1. Overview
Through this quickstart guide, you will learn how to add a custom model to the Snowflake Model Registry. You will set up your Snowflake and Python environments, train a model using the PyCaret library, deploy that model to the Model Registry and run the inference within your Snowflake environment.
What Is Snowpark?
Snowpark is the set of libraries and runtimes that securely enable developers to deploy and process Python code in Snowflake.
Client Side Libraries - Snowpark libraries can be installed and downloaded from any client-side notebook or IDE and are used for code development and deployment. Libraries include the Snowpark API for data pipelines and apps and the Snowpark ML API for end to end machine learning.

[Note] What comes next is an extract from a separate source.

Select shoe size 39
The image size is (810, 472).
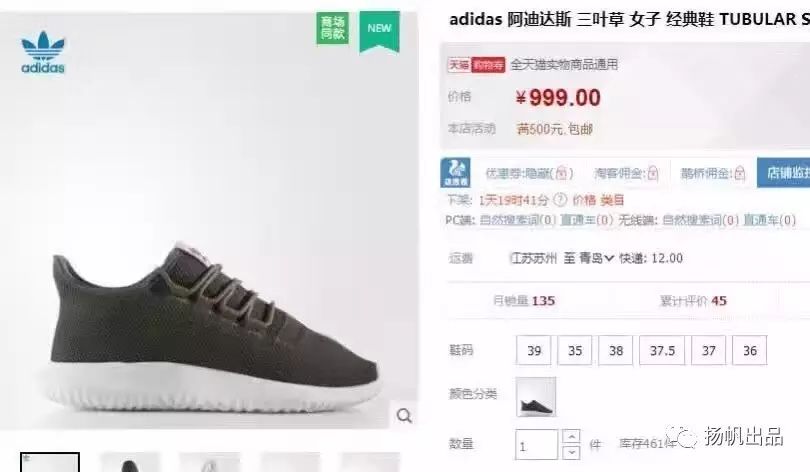click(x=534, y=351)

Elastic Compute Runtimes - Snowpark provides elastic compute runtimes for secure execution of your code in Snowflake. Runtimes include Python, Java, and Scala in virtual warehouses with CPU compute or Snowpark Container Services (public preview) to execute any language of choice with CPU or GPU compute.
Learn more about Snowpark.
What Is Snowpark ML?
Snowflake ML is the integrated set of capabilities for end-to-end machine learning in a single platform on top of your governed data. Snowflake ML can be used for fully custom and out-of-the-box workflows. For ready-to-use ML, analysts can use ML Functions to shorten development time or democratize ML across your organization with SQL from Studio, our no-code user interface. For custom ML, data scientists and ML engineers can easily and securely develop and productionize scalable features and models without any data movement, silos or governance tradeoffs.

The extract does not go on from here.